Traceability key to Ghana’s competitiveness in global cocoa trade – Dogbey

By Edward Acquah,  GNA 
 
Accra, April 15, GNA – Traceability is critical to Ghana’s competitiveness and access to premium international cocoa markets, Dr Wisdom Kofi Dogbey, Managing Director of the Cocoa Marketing Company (Ghana) Limited, has said. 

 He said the global cocoa trade was undergoing a structural shift, where traceability had become a central determinant of market access, buyer preference and origin competitiveness, alongside quality, volume and price. 

 Dr Dogbey, who said this in an article, explained that traceability involved tracking cocoa from production through the supply chain, supported by verifiable data on environmental compliance, labour standards and land use. 

 “The implications at the trading level are immediate,” he stated, noting that emerging regulations, particularly in the European Union, would restrict market access for cocoa that could not be traced. 
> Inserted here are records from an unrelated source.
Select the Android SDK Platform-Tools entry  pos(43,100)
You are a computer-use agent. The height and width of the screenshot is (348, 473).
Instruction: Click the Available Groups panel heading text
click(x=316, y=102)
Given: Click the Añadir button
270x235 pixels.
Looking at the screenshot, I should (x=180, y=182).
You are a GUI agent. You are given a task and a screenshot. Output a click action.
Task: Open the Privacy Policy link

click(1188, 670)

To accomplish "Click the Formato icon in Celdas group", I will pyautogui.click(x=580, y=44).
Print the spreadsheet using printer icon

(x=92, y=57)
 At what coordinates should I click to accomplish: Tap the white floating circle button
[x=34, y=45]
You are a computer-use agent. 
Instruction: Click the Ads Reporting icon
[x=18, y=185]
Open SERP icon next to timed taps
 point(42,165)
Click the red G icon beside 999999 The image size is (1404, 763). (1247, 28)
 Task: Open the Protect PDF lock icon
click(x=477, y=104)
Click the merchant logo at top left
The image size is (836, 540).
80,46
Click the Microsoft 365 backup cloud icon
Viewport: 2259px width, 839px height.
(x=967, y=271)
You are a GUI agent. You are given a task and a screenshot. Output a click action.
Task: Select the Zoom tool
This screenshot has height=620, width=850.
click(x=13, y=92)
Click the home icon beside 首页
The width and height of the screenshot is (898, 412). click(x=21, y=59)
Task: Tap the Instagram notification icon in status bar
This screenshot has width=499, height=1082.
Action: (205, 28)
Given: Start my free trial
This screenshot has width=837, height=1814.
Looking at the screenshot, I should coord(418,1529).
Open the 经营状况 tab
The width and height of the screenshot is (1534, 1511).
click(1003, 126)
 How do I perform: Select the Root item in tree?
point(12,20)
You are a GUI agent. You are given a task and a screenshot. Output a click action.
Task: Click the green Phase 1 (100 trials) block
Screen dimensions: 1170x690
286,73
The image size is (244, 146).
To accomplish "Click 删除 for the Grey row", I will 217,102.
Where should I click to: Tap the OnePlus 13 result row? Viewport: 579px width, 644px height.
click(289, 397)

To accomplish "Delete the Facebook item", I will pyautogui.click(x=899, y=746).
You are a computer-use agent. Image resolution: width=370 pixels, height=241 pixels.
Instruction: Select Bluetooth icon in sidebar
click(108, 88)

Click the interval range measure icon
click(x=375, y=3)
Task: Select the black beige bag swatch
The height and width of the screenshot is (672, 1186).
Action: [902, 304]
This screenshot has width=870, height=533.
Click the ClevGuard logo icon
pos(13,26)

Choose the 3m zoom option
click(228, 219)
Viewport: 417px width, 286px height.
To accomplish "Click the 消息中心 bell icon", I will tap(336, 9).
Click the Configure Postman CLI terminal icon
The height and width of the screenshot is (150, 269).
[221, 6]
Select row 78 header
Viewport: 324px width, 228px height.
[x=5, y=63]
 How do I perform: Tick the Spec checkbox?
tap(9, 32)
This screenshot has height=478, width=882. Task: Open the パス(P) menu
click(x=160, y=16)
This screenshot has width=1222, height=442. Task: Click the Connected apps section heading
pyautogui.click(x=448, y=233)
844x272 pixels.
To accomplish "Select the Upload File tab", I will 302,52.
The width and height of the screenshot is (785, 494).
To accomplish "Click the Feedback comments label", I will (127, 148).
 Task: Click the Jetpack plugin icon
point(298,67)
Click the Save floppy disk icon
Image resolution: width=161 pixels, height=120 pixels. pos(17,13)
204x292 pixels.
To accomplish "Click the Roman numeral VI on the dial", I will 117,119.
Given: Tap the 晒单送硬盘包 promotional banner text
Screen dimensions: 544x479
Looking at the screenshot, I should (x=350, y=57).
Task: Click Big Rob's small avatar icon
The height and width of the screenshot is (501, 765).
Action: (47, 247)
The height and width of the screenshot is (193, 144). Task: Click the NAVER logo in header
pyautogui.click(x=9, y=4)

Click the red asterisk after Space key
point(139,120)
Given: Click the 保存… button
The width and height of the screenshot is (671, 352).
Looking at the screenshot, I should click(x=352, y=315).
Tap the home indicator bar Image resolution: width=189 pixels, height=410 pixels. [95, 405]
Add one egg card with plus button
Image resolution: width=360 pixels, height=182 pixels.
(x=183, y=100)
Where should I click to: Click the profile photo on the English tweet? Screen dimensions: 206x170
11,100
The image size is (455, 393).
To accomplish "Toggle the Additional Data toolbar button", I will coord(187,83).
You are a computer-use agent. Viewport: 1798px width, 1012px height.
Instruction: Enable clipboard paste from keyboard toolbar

 “In practical terms, non-traceable supply will find its counterparty universe shrinking, while verified, traceable cocoa will command differentiation premiums and preferred-partner status,” he said.  

 Dr Dogbey said for processors and manufacturers, traceability had become a core supply chain requirement, influencing sourcing decisions. 

 “An origin that offers quality and traceability together becomes a preferred partner. An origin that offers quality without traceability becomes a risk,” he said. 

 Dr Dogbey said Ghana had strong structural advantages, including a regulated supply chain, established quality assurance systems and international credibility, but these must be translated into operational systems. 

 “Converting Ghana’s structural assets into operational traceability infrastructure requires investment in digital systems, farmer-level data capture, inter-institutional coordination, and regulatory alignment,” he said. 

 Dr Dogbey said the traceability agenda should be viewed as an opportunity for value creation and leadership in the global cocoa market, rather than merely a compliance burden. 

 “Countries that lead in traceability will not merely comply with market requirements, they will shape them… and attract the sustainability-linked financing increasingly flowing toward verified supply chains,” he said. 

 Dr Dogbey called for informed public discourse on traceability, citing issues such as data ownership, cost implications for smallholder farmers and equitable sharing of compliance responsibilities. 

 At the institutional level, he said the Cocoa Marketing Company was collaborating with stakeholders within the Ghana Cocoa Board ecosystem and international partners to develop scalable traceability systems. 

 “The objective is not merely to meet external requirements, but to position Ghana as a benchmark origin, one whose traceability credentials enhance, rather than merely protect, its market standing,” he said. 

 Dr Dogbey said the future of cocoa trade would favour origins able to provide verifiable proof of production and supply. 

 “The cocoa origins that will lead the next chapter of global trade will be those that can offer not just quality, but proof… not just a reputation, but a documented record that substantiates it,” he said.